A jury in San Francisco found Monsanto’s Roundup product responsible for a man’s cancer, awarding $289 million in the trial.

Plaintiff Dewayne Johnson had used Roundup as part of his job as a groundskeeper in California. Johnson developed non-Hodgkin lymphoma.

After three days of deliberation, the jury awarded Johnson $39 million in compensatory damages to cover medical care, pain and suffering. An additional $250 million was awarded in punitive damages. The jury agreed that the herbicide should be labeled as hazardous.

Monsanto plans to appeal the decision. The company maintains that decades of scientific studies have shown that Roundup and its main ingredient glyphosate are safe. Monsanto is currently facing more than 5,000 lawsuits nationwide.

The company says its appeal is on the grounds that the judge should have prohibited scientific evidence presented by Johnson as insufficient.
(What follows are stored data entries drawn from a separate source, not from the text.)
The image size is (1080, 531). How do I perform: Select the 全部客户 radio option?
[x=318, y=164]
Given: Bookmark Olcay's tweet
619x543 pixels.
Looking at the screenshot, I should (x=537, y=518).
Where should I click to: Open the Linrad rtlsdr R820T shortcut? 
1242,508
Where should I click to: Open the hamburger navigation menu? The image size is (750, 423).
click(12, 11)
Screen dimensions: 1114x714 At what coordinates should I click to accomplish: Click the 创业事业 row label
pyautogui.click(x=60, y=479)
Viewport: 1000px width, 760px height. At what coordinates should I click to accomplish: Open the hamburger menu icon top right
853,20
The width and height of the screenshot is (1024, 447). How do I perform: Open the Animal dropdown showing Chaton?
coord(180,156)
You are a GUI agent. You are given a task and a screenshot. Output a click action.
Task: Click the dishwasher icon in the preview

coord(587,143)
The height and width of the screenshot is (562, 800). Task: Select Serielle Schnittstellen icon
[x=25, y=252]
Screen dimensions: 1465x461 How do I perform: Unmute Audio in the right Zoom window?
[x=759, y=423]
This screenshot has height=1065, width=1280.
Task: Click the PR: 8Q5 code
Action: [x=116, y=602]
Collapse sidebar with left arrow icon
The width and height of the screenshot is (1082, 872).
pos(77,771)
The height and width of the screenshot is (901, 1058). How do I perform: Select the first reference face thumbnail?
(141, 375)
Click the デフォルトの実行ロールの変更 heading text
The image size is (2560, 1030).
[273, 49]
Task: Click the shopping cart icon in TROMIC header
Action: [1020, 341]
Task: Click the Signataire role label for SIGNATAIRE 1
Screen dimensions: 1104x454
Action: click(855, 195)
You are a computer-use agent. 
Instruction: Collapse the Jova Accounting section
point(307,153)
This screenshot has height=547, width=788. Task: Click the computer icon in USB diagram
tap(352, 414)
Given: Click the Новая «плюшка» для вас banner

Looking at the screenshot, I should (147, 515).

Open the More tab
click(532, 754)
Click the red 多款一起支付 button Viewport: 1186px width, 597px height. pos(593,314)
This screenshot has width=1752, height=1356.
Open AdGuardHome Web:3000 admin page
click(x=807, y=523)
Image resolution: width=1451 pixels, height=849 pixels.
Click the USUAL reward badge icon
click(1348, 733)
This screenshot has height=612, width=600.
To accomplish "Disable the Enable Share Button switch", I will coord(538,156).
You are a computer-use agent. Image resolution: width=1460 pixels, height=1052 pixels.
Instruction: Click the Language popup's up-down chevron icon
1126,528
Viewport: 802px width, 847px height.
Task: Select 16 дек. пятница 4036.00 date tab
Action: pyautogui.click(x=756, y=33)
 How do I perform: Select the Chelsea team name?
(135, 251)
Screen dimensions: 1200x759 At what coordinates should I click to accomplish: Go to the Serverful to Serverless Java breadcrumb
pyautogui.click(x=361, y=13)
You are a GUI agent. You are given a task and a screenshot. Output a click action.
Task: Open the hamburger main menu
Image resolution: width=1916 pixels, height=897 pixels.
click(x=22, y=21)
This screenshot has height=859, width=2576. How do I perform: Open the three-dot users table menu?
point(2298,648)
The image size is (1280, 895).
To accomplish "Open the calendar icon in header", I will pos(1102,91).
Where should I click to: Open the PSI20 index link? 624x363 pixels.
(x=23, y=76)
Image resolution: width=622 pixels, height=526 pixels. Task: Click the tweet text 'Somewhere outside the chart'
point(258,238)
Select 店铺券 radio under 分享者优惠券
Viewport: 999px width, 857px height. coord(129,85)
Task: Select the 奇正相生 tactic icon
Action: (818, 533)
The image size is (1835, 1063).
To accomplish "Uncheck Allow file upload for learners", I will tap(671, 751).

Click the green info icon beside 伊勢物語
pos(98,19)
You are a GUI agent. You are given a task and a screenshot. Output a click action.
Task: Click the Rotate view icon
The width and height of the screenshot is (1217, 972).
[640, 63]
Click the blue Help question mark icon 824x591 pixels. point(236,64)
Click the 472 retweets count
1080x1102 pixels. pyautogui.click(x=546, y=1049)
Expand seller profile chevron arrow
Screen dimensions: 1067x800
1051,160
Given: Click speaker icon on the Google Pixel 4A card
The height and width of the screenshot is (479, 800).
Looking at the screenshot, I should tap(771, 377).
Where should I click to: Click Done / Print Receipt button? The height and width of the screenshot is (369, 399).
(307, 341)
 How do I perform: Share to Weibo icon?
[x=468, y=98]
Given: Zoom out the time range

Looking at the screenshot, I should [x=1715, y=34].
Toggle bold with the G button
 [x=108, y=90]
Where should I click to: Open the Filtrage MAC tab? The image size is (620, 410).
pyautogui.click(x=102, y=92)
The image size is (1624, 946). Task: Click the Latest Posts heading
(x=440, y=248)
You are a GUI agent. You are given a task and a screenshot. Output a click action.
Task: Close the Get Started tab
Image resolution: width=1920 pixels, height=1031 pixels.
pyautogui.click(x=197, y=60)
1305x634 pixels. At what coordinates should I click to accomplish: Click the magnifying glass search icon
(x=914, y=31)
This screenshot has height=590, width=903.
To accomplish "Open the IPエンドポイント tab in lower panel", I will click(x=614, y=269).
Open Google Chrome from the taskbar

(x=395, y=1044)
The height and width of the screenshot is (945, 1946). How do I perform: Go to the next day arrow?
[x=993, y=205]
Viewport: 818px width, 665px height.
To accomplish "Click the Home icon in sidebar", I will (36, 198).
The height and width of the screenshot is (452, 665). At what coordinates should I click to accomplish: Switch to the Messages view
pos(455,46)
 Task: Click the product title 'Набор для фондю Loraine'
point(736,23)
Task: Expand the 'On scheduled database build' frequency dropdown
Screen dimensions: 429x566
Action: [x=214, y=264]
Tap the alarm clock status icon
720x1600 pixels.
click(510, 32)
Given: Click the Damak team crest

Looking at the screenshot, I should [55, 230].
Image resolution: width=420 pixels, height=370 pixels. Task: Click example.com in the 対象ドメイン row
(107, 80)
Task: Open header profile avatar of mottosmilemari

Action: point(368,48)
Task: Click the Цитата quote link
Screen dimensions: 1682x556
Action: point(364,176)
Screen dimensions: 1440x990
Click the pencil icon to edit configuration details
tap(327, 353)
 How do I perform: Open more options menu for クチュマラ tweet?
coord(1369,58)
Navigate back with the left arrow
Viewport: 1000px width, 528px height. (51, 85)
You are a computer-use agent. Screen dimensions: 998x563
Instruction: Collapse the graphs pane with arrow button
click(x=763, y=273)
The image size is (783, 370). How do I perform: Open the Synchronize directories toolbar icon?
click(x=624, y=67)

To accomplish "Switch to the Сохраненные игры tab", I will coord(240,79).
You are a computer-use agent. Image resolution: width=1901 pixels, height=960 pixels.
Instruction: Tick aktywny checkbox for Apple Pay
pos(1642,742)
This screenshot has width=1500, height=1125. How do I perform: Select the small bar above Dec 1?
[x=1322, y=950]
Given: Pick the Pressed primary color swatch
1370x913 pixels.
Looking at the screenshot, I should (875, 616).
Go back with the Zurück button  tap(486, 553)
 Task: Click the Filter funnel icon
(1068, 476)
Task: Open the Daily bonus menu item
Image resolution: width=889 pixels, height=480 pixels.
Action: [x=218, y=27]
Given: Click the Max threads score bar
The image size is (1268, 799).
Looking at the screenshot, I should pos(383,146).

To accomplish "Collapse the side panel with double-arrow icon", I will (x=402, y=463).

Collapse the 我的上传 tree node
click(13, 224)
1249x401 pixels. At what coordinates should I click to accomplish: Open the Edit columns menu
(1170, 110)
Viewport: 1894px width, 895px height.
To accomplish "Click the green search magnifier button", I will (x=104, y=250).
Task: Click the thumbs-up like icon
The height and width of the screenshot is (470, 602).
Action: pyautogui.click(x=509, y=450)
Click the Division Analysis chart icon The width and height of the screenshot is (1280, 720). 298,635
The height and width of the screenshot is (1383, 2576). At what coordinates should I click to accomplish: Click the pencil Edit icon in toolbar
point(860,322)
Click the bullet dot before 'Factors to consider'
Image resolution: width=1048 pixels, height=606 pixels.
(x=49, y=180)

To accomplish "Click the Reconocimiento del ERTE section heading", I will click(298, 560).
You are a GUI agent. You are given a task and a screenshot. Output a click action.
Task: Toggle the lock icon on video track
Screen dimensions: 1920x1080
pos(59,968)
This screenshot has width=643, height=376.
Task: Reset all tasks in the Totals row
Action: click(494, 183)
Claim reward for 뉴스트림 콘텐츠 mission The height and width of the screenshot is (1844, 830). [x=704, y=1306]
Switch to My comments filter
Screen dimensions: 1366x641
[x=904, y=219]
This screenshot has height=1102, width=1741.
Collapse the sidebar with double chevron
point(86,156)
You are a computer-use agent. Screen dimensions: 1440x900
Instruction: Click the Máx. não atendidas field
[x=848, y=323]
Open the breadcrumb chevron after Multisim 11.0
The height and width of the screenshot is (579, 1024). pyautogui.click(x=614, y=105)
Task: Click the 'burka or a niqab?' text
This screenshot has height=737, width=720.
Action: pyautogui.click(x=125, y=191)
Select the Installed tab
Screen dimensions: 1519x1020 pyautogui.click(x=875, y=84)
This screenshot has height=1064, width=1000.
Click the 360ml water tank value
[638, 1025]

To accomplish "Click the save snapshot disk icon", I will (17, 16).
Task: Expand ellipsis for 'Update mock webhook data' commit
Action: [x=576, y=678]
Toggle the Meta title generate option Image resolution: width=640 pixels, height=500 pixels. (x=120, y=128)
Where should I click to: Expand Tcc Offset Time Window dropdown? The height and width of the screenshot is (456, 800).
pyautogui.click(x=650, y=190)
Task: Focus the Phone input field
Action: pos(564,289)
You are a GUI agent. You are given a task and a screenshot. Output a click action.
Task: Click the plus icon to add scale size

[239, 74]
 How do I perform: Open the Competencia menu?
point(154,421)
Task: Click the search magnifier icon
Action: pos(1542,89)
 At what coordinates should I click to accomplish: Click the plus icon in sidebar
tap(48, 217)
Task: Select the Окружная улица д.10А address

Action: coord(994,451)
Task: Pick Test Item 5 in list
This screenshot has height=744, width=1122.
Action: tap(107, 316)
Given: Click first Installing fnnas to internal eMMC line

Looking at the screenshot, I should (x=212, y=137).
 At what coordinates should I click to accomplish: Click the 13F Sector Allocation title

Scott Partridge, vice president of global strategy at Monsanto, said, “Plaintiffs are putting forward junk science that is not based upon the 40 years of safe glyphosate use and studies. They attempted to color science with very emotional arguments designed to inflame jurors.”

The company says the plaintiff’s experts should have been barred because despite citing respected peer-reviewed studies, they cherry-picked the results and used unreliable methods to support their claims.

Johnson said in the lawsuit, which was filed in 2016, that his frequent use of Roundup caused him to develop cancer.

The U.S. Environmental Protection Agency concluded in September 2017 after a decades-long assessment that glyphosate was not likely carcinogenic to humans. The World Health Organization in 2015 concluded that glyphosate was “probably carcinogenic to humans.”

Brent Wisner, Johnson’s lawyer, has denied claims that the jury came to its decision on emotional grounds.

“This was a considerate, thoughtful and well-educated jury that looked at the science to conclude glyphosate causes cancer,” he said.